# Regularization

This week you have started learning about the basics of convolution and some regularization techniques like data augmentation, L1/L2 regularization, dropout, and batchnorm. In this notebook, we will go over these concepts in PyTorch and How to implement them.

In [1]:
# For interactive plotting:
import os
import matplotlib.pyplot as plt
import ipywidgets as widgets
try:
    from google.colab import output
    output.enable_custom_widget_manager()
except ImportError:
    pass
try:
    %matplotlib widget
except:
    os.system('pip install ipympl -qq')
    %matplotlib widget


import torch
from torch import nn, optim

from torchvision import datasets
from torch.utils.data import Dataset
from torchvision.transforms import v2

# helper function to inspect a tensor:
def print_tensor_info(
        name: str, 
        tensor, # torch.Tensor
        ):
    print(f'{name}')
    print(20*'-')
    if not isinstance(tensor, torch.Tensor):
        print(f'It is {type(tensor).__name__}!')
        print(20*'='+'\n')
        return
    # print name, shhape, dtype, device, require_grad
    print(f'shape: {tensor.shape}')
    print(f'dtype: {tensor.dtype}')
    print(f'device: {tensor.device}')
    print(f'requires_grad: {tensor.requires_grad}')
    print(20*'='+'\n')


# helper class to visualize image data interactively in Jupyter Notebook
class ImageDataViz:
    """
    An interactive image data visualzation tool inside Juptyer Notebook.
    Make sure to use the magic command: %matplotlib widget
    """
    def __init__(self, data: Dataset):
        self.data = data
        self.n_samples = len(data)
        self.index = widgets.IntSlider(
            value=0, 
            min=0, 
            max=self.n_samples-1, 
            step=1, 
            description='Index', 
            continuous_update=True,
            layout=widgets.Layout(width='40%'),
        )

    def update(self, index: int):
        x, y = self.data[index]
        image = x.moveaxis(0, -1).squeeze().numpy()
        self.img.set_data(image)
        self.ax.set_title(f'Label: {y}')

    def show(self):
        self.fig, self.ax = plt.subplots()
        x, y = self.data[0]
        image = x.moveaxis(0, -1).squeeze().numpy()
        self.img = self.ax.imshow(image)
        self.ax.axis('off')
        self.ax.set_title(f'Label: {y}')
        widgets.interact(self.update, index=self.index)

# Initialization

This is a simple but very important part of training a neural network. Using it is pretty easy. Choose an initializer [here](https://pytorch.org/docs/stable/nn.init.html) and pass in the paramter you want it to initialize, as well as the hyperparameters of the initializer. Try different initializations to find out which one work better. Here's an example:

In [None]:
w = torch.empty(3, 5)
nn.init.xavier_normal_(w)
print_tensor_info('w', w)
print(w)

## Image data augmentation

A very simple but important technique to prevent neural networks from overfitting to a small training dataset is data augmentation. Data augmentation is any transformation applied to input data that preserves the correct output. In PyTorch, many transforms are available in `torchvision.transforms.v2` that we imported as `v2`. `v2` also has basic preprocessing transforms like changing the dtype, scaling, and normalization. We encourage you to explore the [online documentation](https://pytorch.org/vision/stable/transforms.html) to learn more about what it has to offer and how to use it. We will show a simple one as an example. You can explore with other datasets and other transforms yourself!
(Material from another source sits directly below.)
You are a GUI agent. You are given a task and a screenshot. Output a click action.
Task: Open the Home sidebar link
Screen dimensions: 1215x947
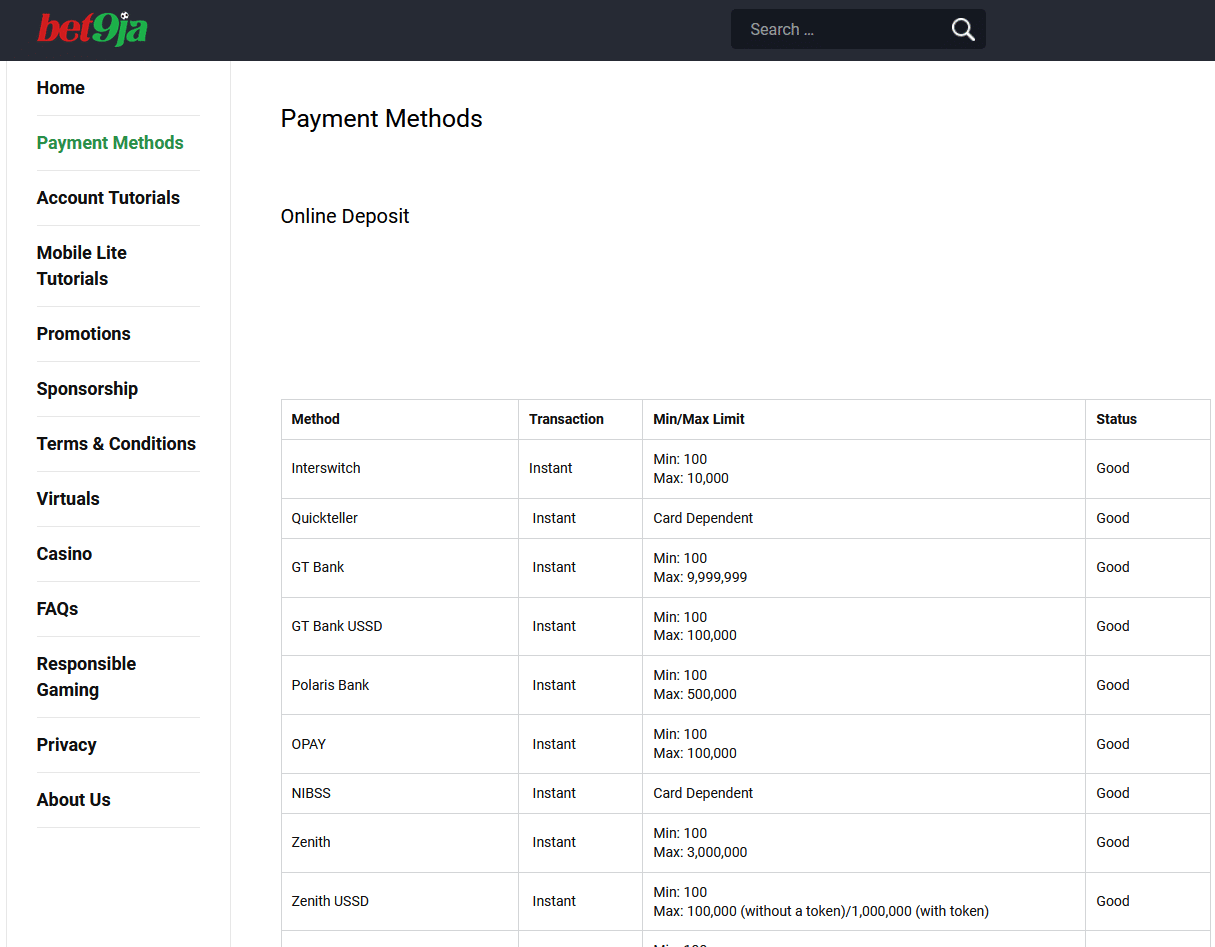(61, 88)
Note: Since this technique does not explicitly affect the neural network design or parameters, some may say that it is not technically regularization, and some call it implicit regularization.

In [3]:
# Loading the MNIST dataset from torchvision

dataset = datasets.MNIST(
    root = 'MNIST',
    train = True,
    download = True,
    # transform the data to torch.Tensor and scale it to [0, 1]
    transform = v2.Compose([
        # augmentation:
        v2.RandomAffine(degrees=10, translate=(0.1, 0.1), scale=(0.9, 1.1)),
        # convert to tensor and scale to [0, 1]
        v2.ToImage(),
        v2.ToDtype(torch.float32, scale=True),
    ])
)

In [None]:
ImageDataViz(dataset).show()

## L1/L2 regularization

L1 and L2 regularization is another common method of regularization which simply penalizes the magnitude of the weights of the model. Let's look at the loss function of a model with these regularization and how the weight update changes.


### L1 Loss:
The total loss after adding the L1 regularization is:
$$
L = L_{pred} + \lambda L_{reg} = \sum_{samples} div(y_{pred}, y_{true}) + \lambda \sum_{i} |w_i|
$$
where $\lambda$ is a hyperparameter in charge of the importance of the regularization term. The higher $\lambda$ is set, the model is optimized towards having smaller weights. If you set it too high, the model is at the risk of underfitting due to the prediction loss having too little importance compared to the regularization loss.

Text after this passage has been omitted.